Queens cleaning ladies form workers cooperative

They were tired of being taken to the cleaners by their bosses — so they’re taking out the trash on their own.

Pa’lante Green Cleaning, a 15-member Jackson Heights cleaning cooperative owned and operating by the cleaning ladies themselves, celebrated its grand opening Wednesday.

“Now that I’m part of this project, I’m very excited to be an owner as well as an employee,” said Claudia Leon, a 36-year-old Mexican immigrant who was earning just $20 a day as a waitress at a taqueria in Jackson Heights.

Pa’lante Green Cleaning will be among just 25 so-called worker cooperatives in the city and only the fourth employee-owned cleaning service, according to Make the Road New York, a nonprofit that collaborated with the workers over the course of two years to form the new company.

“The overwhelming majority of them have had experiences of wage theft and exploitation on the job, and that’s one of the main reasons they’re coming together in this worker cooperative,” said Saduf Syal, an organizer with Make the Road. “Basically they’re cutting out the middle man — the cleaning service owners — and keeping 100% of the profits.”

Pa’lante members hope to boost their wages from the $8 to $12 per hour they were earning at established cleaning services to $20 per hour by trimming supervisory expenses and by acting as their own board of directors.

“The core principle is that people have the right to democracy in the workplace,” said Chris Michael, director of the New York City Network of Worker Cooperatives, an advocacy and consulting organization for the cooperatives.
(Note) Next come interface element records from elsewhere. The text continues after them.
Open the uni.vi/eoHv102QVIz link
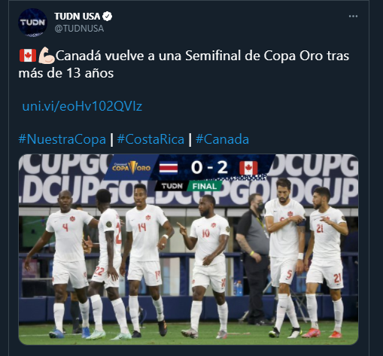This screenshot has width=383, height=356. [82, 106]
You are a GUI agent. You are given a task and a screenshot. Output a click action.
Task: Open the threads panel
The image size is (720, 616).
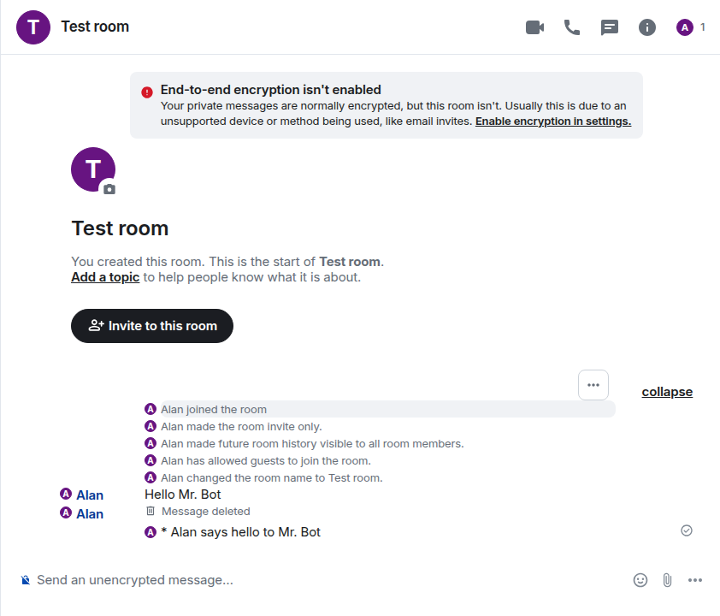tap(610, 27)
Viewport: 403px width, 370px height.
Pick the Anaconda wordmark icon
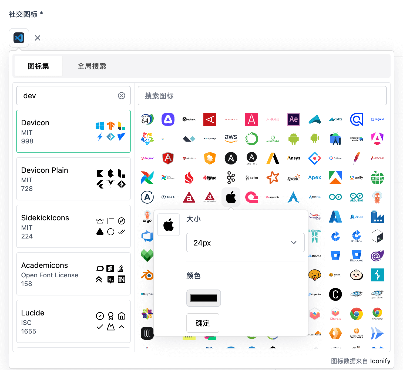click(x=273, y=139)
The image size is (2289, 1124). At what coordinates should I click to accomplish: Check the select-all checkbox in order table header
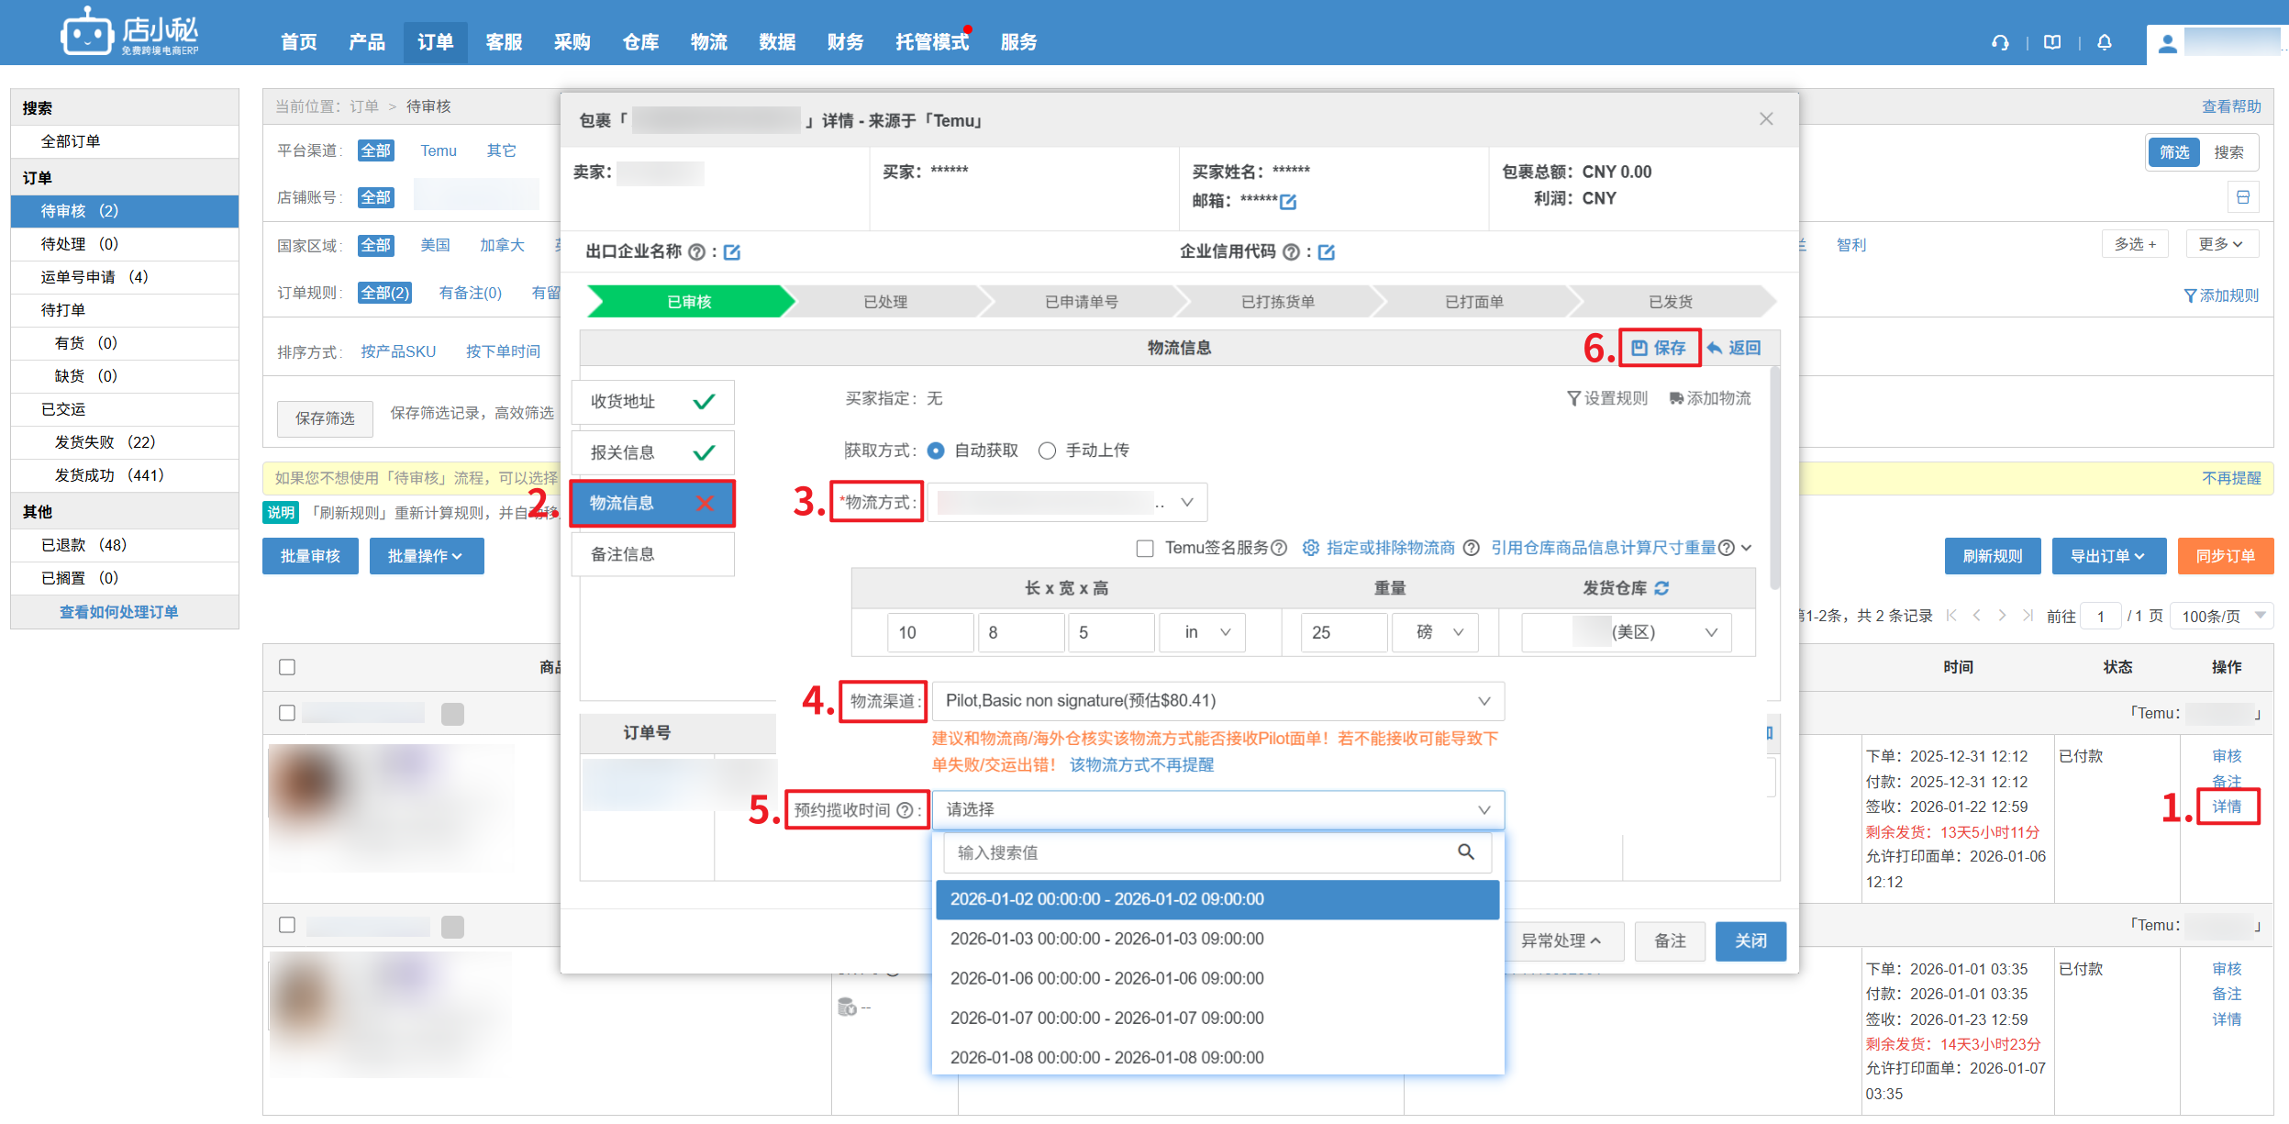click(x=287, y=667)
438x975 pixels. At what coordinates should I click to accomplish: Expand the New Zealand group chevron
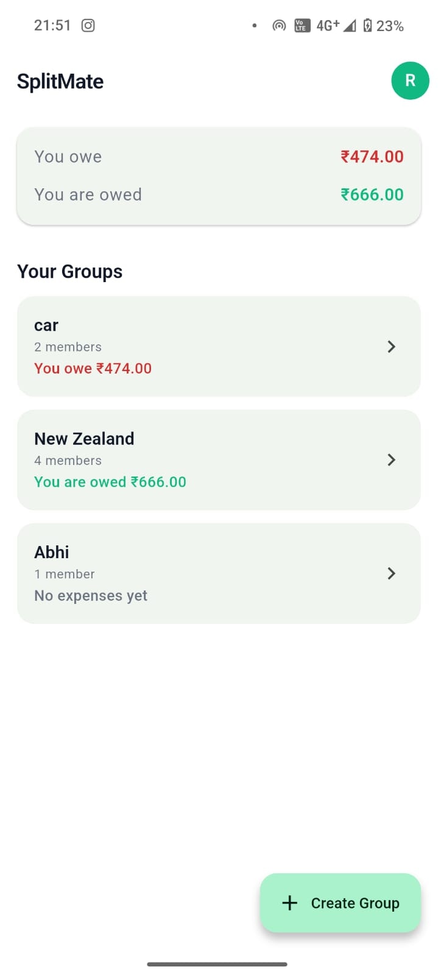pos(391,460)
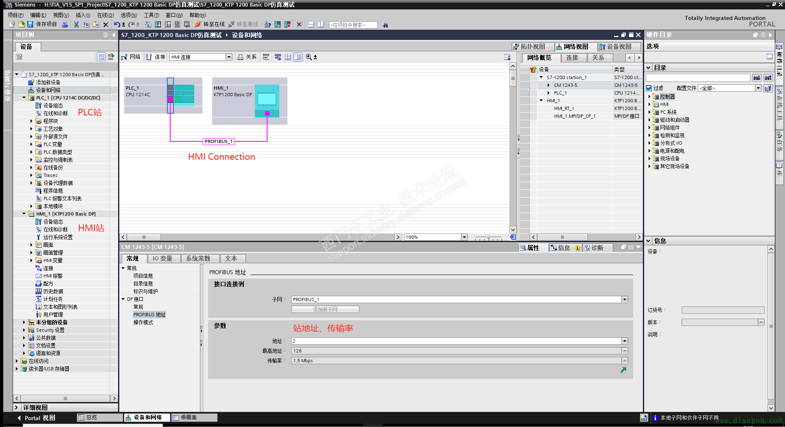Open the 传输率 1.5 Mbps dropdown
The width and height of the screenshot is (785, 427).
pos(625,361)
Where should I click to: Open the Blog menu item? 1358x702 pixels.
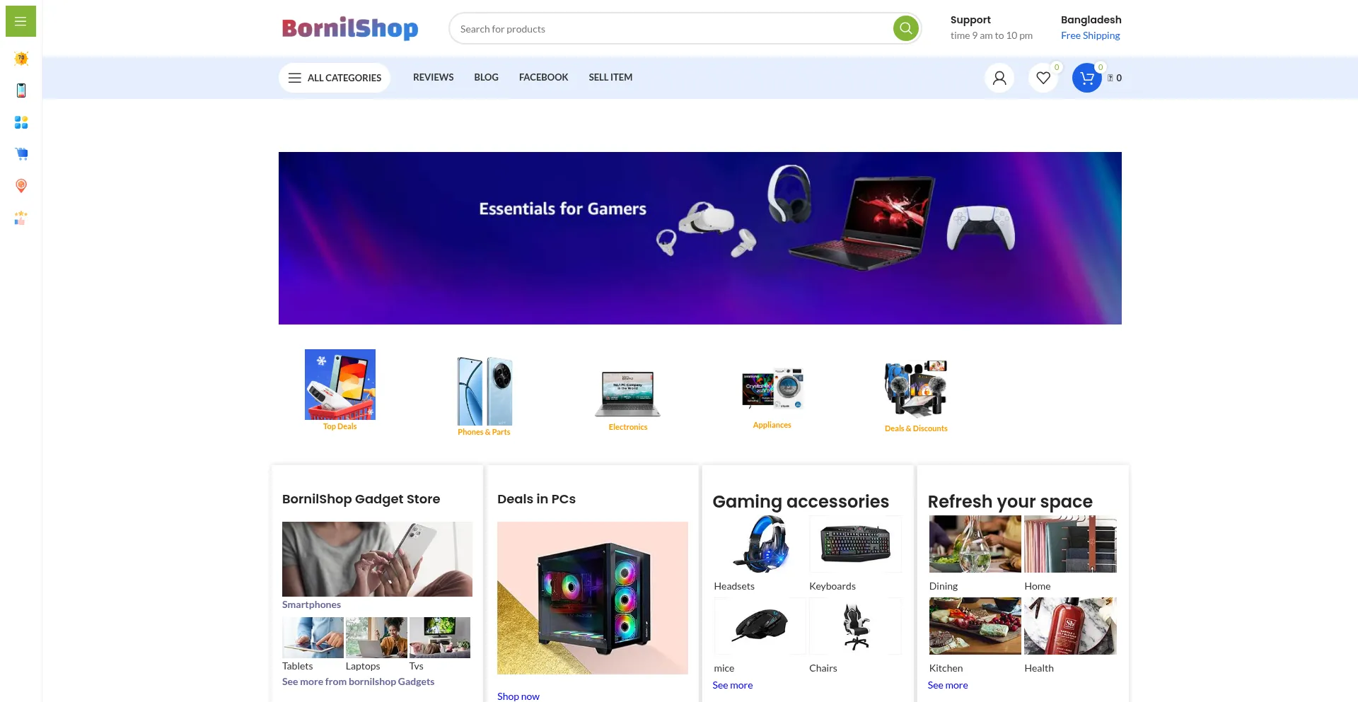point(486,77)
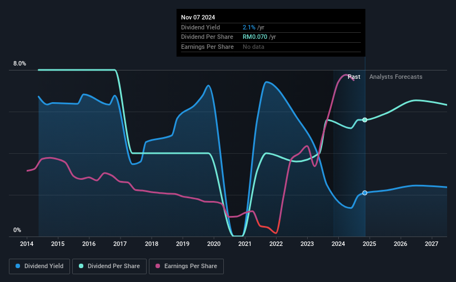Click the 2024 x-axis year label
Viewport: 456px width, 282px height.
[338, 244]
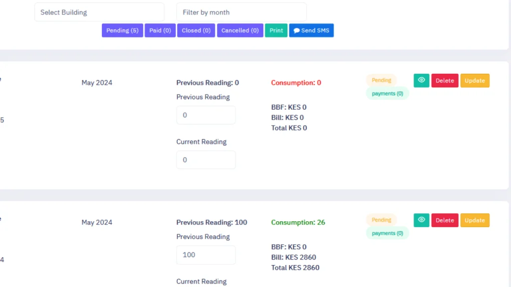Screen dimensions: 511x287
Task: Switch to the Paid (0) tab
Action: 160,30
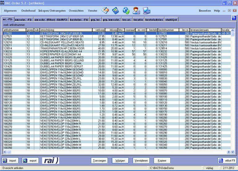Click the export button
The width and height of the screenshot is (238, 171).
coord(30,160)
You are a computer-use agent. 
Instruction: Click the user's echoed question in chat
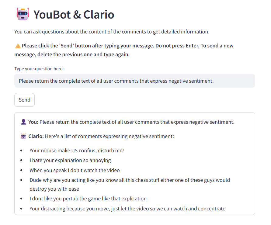pos(137,122)
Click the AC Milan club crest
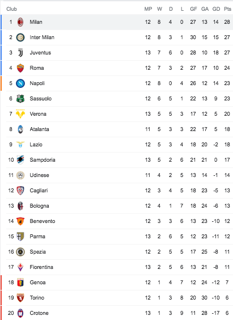 pyautogui.click(x=20, y=22)
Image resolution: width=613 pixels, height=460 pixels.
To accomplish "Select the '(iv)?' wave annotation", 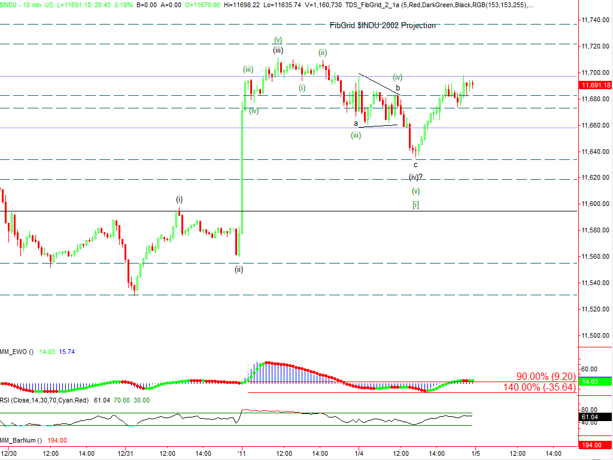I will coord(417,177).
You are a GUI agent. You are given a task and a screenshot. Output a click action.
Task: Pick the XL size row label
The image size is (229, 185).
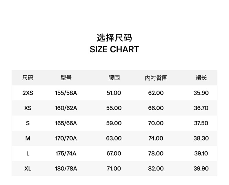(28, 169)

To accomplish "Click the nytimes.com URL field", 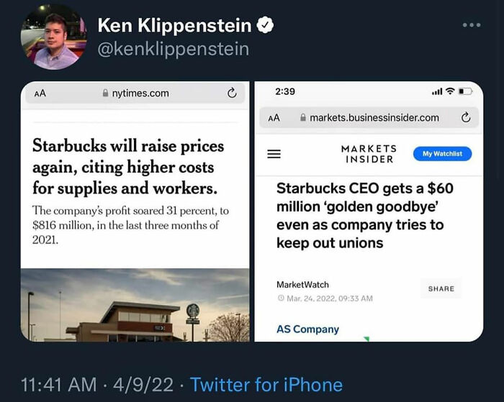I will [x=135, y=93].
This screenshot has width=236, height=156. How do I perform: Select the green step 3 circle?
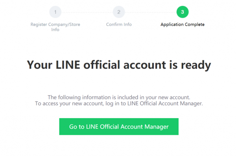pyautogui.click(x=183, y=12)
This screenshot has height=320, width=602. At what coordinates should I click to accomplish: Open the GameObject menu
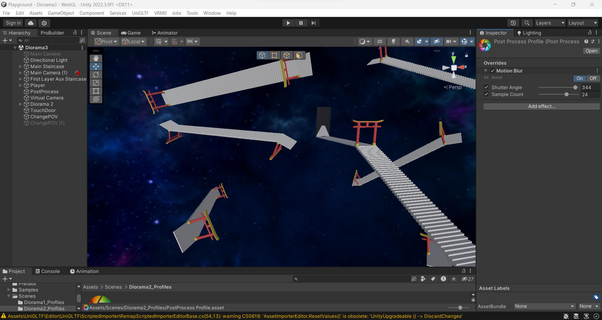click(61, 13)
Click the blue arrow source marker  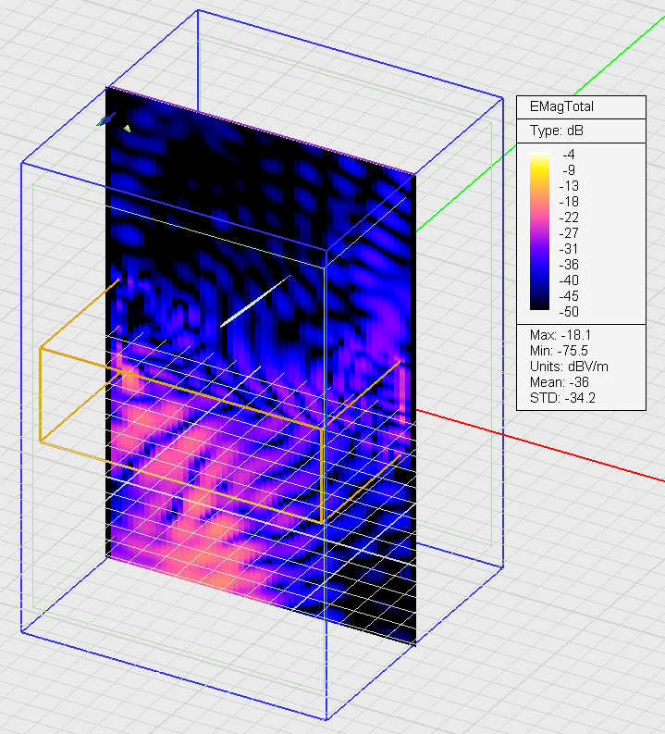point(107,119)
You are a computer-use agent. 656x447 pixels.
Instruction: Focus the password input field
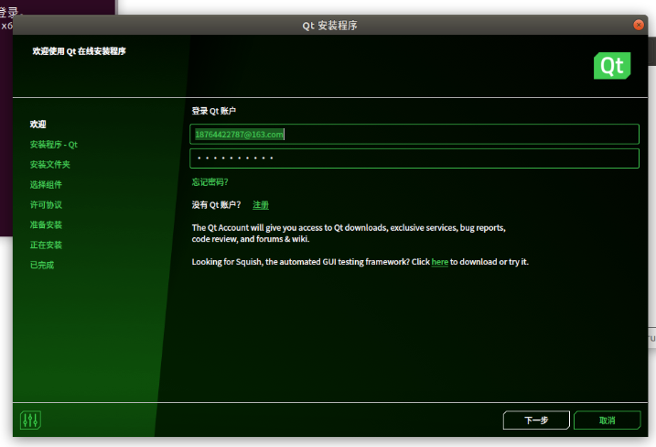414,158
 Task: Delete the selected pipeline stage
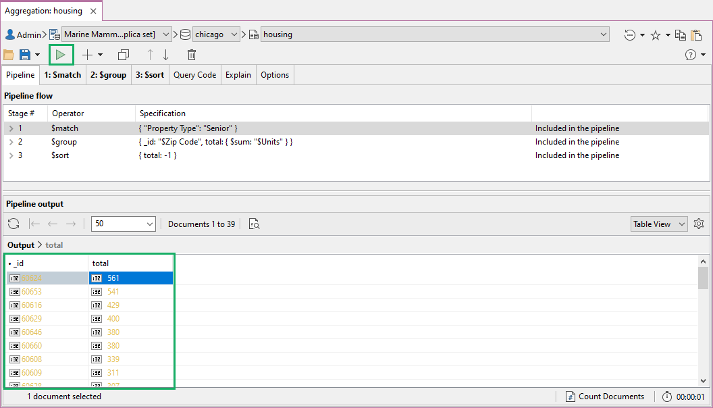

A Brooklyn worker cooperative incubator named the Center for Family Life used grant funds from the City Council to help the cleaning ladies start the company

Pa’lante’s President Blanca Palomeque, an Ecuadorian immigrant and ovarian cancer survivor, said she often took home $50 a day for up to 12 hours of work when she began cleaning homes as a self-employed maid 10 years ago.

“You don’t know what the going rate for the work is, so you just accept whatever they give you,” said Palomeque, 51.

The new cooperative, whose name translates to “move forward,” will offer cleanups starting at $90 for a studio and $130 for a 3-bedroom. The members collaborated with the Queens College Center for the Biology of Natural Systems to learn organic cleaning methods and hazard control.

“We are going to distinguish ourselves by offering natural products and bringing customer service that makes people want us to return,” said Leon, the marketing manager.

More than 50 attendees jammed into Make the Road’s tiny office, including Queens Borough President Melinda Katz.

“You’ve empowered yourselves,” Katz told the cleaning ladies Wednesday. “You’ve fulfilled the American dream.”